**Exercise aim**
As an exercise, copy out the entries exactly as written.

**Given records**
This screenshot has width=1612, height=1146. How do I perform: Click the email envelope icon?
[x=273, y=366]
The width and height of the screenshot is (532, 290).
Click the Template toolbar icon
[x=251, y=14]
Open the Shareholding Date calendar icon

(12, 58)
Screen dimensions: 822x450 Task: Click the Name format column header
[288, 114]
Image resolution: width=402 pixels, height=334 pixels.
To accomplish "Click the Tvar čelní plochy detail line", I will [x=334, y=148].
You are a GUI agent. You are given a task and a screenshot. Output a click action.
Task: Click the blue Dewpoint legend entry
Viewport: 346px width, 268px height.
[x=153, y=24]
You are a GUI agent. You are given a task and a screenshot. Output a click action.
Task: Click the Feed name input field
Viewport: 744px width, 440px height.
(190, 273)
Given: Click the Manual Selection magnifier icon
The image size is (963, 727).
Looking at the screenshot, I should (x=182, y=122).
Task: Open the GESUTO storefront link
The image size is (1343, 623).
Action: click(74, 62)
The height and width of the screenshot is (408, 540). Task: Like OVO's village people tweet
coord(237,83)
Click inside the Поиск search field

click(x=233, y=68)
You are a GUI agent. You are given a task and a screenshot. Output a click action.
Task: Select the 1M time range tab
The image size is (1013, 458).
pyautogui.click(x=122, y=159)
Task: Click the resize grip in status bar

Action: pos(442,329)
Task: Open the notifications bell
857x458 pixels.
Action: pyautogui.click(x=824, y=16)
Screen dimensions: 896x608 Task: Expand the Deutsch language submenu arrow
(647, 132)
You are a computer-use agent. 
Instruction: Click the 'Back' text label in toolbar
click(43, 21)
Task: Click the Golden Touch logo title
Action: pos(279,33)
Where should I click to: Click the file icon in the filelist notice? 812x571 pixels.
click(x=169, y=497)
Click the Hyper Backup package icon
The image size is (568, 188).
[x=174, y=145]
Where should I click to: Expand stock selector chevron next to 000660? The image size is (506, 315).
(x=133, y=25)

**Reply to the task**
This screenshot has width=1612, height=1146. How do I perform: Click the email envelope icon?
[x=273, y=366]
The width and height of the screenshot is (532, 290).
Click the Template toolbar icon
[x=251, y=14]
Open the Shareholding Date calendar icon

(12, 58)
Screen dimensions: 822x450 Task: Click the Name format column header
[288, 114]
Image resolution: width=402 pixels, height=334 pixels.
To accomplish "Click the Tvar čelní plochy detail line", I will [x=334, y=148].
You are a GUI agent. You are given a task and a screenshot. Output a click action.
Task: Click the blue Dewpoint legend entry
Viewport: 346px width, 268px height.
[x=153, y=24]
You are a GUI agent. You are given a task and a screenshot. Output a click action.
Task: Click the Feed name input field
Viewport: 744px width, 440px height.
(190, 273)
Given: Click the Manual Selection magnifier icon
The image size is (963, 727).
Looking at the screenshot, I should (x=182, y=122).
Task: Open the GESUTO storefront link
The image size is (1343, 623).
Action: click(74, 62)
The height and width of the screenshot is (408, 540). Task: Like OVO's village people tweet
coord(237,83)
Click inside the Поиск search field

click(x=233, y=68)
You are a GUI agent. You are given a task and a screenshot. Output a click action.
Task: Select the 1M time range tab
The image size is (1013, 458).
pyautogui.click(x=122, y=159)
Task: Click the resize grip in status bar

Action: pos(442,329)
Task: Open the notifications bell
857x458 pixels.
Action: pyautogui.click(x=824, y=16)
Screen dimensions: 896x608 Task: Expand the Deutsch language submenu arrow
(647, 132)
You are a computer-use agent. 
Instruction: Click the 'Back' text label in toolbar
click(43, 21)
Task: Click the Golden Touch logo title
Action: pos(279,33)
Where should I click to: Click the file icon in the filelist notice? 812x571 pixels.
click(x=169, y=497)
Click the Hyper Backup package icon
The image size is (568, 188).
[x=174, y=145]
Where should I click to: Expand stock selector chevron next to 000660? The image size is (506, 315).
(x=133, y=25)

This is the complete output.